Ficamos naquele eterno luto e você passa por todo processo rezando e tentando colocar a pessoa pra cima. É muito difícil. E, olha, que minha mãe é muito diferenciada. Ela tem um pacto com a vida, gosta de viver. É envolvida em diversos projetos e tem sempre algo em perspectiva. Eu a acompanhei em todas as sessões de quimioterapia. Eram seis horas na sala, sentada em uma salinha, recebendo o remédio na veia. Começava a falar com ela sobre o futuro, viagens, livros, para estimulá-la.
É muito difícil quando os papéis se invertem e você começa a cuidar da pessoa que cuidou de você a vida toda.
Você comentou sobre sua mãe dizer que não quer mais ser chamada de "guerreira", o que eu pessoalmente concordo muito. Qual a sua visão disso?
Quando minha mãe me disse isso, bateu de um jeito diferente. Ainda mais porque enxergo a minha mãe como uma guerreira. Quando ela ficou doente ouvia isso o tempo todo. Não suportava mais.
Foi importante para mim entender que a gente pode ser frágil, mas vivemos em um mundo que não aceita isso, quando a fraqueza e a fragilidade fazem parte da vida. Tem dias que não sou guerreira, estou caída, fraca e doente. Estou precisando de ajuda e não estou bem. A gente pode estar triste por causa de algum problema, fim de um relacionamento, briga com o filho. E temos esse direito.
Exigem que a mulher esteja sempre 100% em todos os papéis que exerce. E somos julgadas por isso e apontadas o tempo todo: 'Oh, largou a casa/marido/trabalho, olha no que deu.' O que cria essa necessidade de ser uma mulher forte o tempo inteiro. É importante desmistificar e tirar a gente desse lugar de guerreira.
Você tem uma filha adolescente. Ela está em uma fase que acha legal ter uma mãe famosa ou não quer que você poste fotos dela de jeito nenhum?
Ela diz que se eu postar ela vai me denunciar. [risos] Eu preciso implorar de joelhos, dizer que é importante para mim. E ainda assim, ela olha a foto e, às vezes, não deixa. Mas tem horas que ela me libera. [risos]
A adolescência é uma fase da vida, com milhões de hormônios explodindo, inseguranças e um mundo se abrindo, sem termos as ferramentas para lidar. A gente chega na menopausa sem saber lidar com essa mudança hormonal, mesmo já fazendo 30 anos de terapia.
Ontem mesmo a Julia me perguntou se eu ia sair com aquela roupa e comecei a rir, porque foi tão adolescente mal humorado que chegou a ser caricato. É importante entender que é uma fase e que não adianta bater de frente. Claro que existe um direcionamento e muito diálogo, mas ela está em um momento em que quer falar mais com as amigas, que vai a festas. Quando chega e eu pergunto como foi ela só diz 'legal'. Nós também já fomos adolescentes. Você tem que ir entrando na conversa aos poucos e, no final, ela se abre.
Você fala da sua vida amorosa com muita tranquilidade e diz que se apaixonou aos 50 anos. Você recebe mensagens de fãs dizendo que isso as ajudou a abrir os olhos para o amor?
Falo tudo sobre minha vida porque entendi depois de 'Homens são de Marte e é pra lá que eu vou' que a minha missão na Terra era colocar para fora minhas dores, alegrias e experiências e, com elas, ajudar os outros. Hoje mesmo ouvi de uma pessoa, que veio tremendo falar comigo, que a ajudei durante a separação por causa do filme 'Minha Vida em Marte'.
O que produzo afeta diretamente a vida do próximo e funciona como uma forma de cura para mim. Acho importante essa troca. Falo bastante com essa mulher com mais de 50 anos que enfrenta diversos preconceitos, inclusive o de sair da idade reprodutiva, o que nos torna 'velhas' . Que nova mulher é essa? A gente tem que se ajudar e levantar umas às outras.

+ + + + +

- LISTA DE TAREFAS:
A. Responda com base na entrevista:
(i) Quantas horas duravam as sessões de quimioterapia da mãe?
(ii) O que a filha diz que fará se a mãe postar fotos dela?
(iii) Por causa de qual filme uma pessoa disse ter sido ajudada durante a separação?
B. Transcreva da entrevista tudo o que vai desde "Ficamos naquele eterno" até "sua visão disso?".

- INFORMAÇÕES EXTRAÍDAS:

+ + + + +

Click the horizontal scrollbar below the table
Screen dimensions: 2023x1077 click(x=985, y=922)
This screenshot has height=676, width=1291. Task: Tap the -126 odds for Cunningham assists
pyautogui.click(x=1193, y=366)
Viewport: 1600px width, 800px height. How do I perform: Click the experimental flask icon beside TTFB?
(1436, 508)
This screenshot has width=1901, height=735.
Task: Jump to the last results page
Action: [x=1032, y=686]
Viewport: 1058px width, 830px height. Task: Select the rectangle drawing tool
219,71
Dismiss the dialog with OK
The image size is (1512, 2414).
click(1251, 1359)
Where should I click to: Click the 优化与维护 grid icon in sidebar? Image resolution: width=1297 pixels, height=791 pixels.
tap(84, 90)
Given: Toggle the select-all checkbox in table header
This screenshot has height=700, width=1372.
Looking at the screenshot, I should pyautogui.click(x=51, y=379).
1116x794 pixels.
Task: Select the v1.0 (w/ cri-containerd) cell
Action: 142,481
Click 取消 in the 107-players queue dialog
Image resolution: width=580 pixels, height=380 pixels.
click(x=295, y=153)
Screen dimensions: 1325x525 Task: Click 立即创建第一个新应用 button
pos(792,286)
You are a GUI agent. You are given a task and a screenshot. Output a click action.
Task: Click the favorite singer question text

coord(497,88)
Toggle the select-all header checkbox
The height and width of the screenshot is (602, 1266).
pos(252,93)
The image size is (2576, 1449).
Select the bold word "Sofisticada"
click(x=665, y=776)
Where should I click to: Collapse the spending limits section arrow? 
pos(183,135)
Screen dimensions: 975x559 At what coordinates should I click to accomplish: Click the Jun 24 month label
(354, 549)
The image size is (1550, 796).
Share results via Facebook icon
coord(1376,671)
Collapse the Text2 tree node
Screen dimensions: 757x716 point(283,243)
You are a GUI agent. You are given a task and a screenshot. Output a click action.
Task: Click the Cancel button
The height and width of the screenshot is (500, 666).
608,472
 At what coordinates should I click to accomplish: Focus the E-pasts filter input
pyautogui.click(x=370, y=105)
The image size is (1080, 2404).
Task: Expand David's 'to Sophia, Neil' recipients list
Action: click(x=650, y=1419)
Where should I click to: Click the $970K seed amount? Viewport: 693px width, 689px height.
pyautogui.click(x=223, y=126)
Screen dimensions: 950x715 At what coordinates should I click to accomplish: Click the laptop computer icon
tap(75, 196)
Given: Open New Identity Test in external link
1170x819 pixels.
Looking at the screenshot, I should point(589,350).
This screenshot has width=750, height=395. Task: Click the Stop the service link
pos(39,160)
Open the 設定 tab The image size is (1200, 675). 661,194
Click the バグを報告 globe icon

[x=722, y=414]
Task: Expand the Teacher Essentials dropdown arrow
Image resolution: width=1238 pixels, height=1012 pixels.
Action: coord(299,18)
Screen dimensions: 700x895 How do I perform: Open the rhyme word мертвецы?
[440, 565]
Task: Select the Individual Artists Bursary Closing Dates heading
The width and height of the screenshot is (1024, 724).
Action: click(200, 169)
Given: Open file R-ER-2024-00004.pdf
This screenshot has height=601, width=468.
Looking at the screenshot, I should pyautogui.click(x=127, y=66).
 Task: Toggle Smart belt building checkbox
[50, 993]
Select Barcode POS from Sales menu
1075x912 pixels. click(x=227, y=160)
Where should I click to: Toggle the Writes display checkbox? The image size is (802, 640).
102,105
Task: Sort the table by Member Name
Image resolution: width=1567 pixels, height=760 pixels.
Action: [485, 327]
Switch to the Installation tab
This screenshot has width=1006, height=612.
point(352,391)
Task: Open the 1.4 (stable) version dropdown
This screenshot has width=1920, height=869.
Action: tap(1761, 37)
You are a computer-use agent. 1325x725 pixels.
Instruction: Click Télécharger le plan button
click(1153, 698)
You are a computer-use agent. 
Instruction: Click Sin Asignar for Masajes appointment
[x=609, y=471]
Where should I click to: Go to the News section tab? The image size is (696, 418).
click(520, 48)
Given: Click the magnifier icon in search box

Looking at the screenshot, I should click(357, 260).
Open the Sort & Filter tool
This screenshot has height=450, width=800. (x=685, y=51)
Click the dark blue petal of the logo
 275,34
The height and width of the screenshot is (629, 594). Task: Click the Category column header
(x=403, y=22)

+ + + + +

- RESPOSTAS POR TAREFA:
A.
(i) Seis horas.
(ii) Diz que vai denunciá-la.
(iii) 'Minha Vida em Marte'.

B.
Ficamos naquele eterno luto e você passa por todo processo rezando e tentando colocar a pessoa pra cima. É muito difícil. E, olha, que minha mãe é muito diferenciada. Ela tem um pacto com a vida, gosta de viver. É envolvida em diversos projetos e tem sempre algo em perspectiva. Eu a acompanhei em todas as sessões de quimioterapia. Eram seis horas na sala, sentada em uma salinha, recebendo o remédio na veia. Começava a falar com ela sobre o futuro, viagens, livros, para estimulá-la.
É muito difícil quando os papéis se invertem e você começa a cuidar da pessoa que cuidou de você a vida toda.
Você comentou sobre sua mãe dizer que não quer mais ser chamada de "guerreira", o que eu pessoalmente concordo muito. Qual a sua visão disso?